## Work instructions
How many lines in the entries below include the word "using"? Respond with the number only.

Records from a collection:
++++++++++++++++++++

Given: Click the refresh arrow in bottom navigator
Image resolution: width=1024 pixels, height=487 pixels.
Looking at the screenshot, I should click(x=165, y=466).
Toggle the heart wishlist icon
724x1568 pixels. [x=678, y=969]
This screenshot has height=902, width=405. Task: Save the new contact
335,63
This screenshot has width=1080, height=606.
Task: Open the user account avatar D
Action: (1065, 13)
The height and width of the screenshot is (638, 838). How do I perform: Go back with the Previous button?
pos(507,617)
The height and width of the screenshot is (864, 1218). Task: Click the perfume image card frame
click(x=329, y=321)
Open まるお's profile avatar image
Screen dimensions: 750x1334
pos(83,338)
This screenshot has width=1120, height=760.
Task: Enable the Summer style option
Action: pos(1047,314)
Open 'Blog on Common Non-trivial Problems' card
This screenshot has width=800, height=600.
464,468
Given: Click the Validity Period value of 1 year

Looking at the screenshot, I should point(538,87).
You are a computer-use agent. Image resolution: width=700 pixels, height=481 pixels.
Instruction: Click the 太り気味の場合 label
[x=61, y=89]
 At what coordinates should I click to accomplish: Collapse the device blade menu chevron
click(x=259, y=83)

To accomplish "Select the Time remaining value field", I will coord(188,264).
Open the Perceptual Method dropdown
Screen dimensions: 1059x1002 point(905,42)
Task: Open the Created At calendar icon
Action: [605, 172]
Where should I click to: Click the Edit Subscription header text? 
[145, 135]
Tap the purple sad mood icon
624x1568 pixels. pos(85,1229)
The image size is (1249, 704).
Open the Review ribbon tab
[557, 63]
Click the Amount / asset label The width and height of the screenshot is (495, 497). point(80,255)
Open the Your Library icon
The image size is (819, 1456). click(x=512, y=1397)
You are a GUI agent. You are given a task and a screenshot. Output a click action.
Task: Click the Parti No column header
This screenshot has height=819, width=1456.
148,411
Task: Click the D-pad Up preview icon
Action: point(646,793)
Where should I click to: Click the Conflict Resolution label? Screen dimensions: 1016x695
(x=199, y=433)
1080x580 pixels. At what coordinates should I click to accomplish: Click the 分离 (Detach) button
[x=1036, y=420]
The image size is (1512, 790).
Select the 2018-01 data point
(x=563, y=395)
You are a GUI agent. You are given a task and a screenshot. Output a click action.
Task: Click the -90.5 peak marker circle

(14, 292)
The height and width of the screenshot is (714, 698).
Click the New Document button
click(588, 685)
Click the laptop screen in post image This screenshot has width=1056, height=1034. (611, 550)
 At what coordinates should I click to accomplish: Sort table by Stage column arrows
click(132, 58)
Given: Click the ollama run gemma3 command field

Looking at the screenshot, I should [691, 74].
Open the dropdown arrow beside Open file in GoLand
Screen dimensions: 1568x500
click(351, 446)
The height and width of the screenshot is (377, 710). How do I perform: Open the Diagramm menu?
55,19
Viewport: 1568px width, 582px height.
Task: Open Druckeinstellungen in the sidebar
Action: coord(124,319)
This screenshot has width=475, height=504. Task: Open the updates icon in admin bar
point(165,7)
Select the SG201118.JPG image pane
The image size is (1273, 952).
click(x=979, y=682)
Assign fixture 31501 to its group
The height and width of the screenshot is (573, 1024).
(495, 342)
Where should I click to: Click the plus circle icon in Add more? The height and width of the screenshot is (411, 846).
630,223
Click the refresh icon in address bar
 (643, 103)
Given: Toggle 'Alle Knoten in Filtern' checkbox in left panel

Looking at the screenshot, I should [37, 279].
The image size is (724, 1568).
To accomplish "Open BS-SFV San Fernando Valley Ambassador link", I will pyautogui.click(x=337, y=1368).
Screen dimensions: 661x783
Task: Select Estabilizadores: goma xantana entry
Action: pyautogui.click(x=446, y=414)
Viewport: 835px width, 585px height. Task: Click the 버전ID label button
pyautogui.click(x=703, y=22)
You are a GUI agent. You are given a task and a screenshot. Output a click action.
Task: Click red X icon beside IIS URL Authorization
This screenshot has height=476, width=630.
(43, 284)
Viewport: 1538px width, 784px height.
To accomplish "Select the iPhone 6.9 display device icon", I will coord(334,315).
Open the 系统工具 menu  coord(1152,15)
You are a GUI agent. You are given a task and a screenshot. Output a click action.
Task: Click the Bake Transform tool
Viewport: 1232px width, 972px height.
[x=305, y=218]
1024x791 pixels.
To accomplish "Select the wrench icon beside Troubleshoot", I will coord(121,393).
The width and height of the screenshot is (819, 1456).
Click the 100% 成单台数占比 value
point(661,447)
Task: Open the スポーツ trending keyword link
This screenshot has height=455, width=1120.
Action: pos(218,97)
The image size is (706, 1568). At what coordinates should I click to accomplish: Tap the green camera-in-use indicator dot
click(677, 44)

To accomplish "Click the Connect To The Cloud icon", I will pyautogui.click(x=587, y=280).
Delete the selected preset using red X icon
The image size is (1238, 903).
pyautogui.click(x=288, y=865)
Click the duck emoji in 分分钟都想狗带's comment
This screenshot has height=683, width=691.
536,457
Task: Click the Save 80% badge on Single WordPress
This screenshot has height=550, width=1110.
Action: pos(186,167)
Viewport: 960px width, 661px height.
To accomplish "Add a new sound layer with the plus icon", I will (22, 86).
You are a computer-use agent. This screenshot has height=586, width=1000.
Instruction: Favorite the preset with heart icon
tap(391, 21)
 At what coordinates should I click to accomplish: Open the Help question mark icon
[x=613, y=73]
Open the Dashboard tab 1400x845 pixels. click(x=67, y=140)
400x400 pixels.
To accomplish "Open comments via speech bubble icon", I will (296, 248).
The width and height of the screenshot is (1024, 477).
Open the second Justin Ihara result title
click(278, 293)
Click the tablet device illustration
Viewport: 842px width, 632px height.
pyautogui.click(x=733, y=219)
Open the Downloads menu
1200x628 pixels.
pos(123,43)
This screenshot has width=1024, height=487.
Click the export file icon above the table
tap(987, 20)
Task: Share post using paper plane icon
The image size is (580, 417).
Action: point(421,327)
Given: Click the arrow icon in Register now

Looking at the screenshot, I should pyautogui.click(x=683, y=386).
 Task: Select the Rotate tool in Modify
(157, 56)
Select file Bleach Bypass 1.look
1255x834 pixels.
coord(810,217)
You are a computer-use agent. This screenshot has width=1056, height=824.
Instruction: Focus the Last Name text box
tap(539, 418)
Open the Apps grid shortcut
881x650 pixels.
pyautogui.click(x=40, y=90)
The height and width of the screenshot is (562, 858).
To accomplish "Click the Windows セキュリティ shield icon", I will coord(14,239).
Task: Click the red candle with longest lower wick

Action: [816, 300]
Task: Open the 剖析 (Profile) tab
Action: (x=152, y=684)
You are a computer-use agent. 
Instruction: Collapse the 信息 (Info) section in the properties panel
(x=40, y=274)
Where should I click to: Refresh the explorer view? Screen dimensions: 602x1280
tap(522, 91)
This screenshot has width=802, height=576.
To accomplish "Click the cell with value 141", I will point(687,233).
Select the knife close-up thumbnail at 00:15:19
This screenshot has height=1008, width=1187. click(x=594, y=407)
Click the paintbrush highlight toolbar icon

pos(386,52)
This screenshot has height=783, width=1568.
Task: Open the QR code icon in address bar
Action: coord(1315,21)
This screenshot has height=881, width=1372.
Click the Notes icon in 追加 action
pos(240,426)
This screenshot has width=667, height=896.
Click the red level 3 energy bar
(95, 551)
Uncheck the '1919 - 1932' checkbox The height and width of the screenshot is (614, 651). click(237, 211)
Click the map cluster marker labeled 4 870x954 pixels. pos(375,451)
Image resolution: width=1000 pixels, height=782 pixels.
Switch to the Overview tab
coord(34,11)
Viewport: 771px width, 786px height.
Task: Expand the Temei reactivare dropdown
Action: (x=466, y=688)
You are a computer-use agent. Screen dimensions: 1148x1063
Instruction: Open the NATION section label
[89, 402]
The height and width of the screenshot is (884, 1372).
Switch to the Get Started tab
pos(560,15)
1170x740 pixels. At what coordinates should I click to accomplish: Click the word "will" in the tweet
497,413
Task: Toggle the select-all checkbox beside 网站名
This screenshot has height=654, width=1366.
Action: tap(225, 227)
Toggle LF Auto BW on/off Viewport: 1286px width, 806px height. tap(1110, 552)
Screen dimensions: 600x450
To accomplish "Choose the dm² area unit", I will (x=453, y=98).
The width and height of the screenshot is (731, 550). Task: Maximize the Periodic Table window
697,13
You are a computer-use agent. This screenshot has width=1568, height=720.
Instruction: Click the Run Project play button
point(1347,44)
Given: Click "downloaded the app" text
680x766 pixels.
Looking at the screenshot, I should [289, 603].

++++++++++++++++++++

## Output for this exercise
2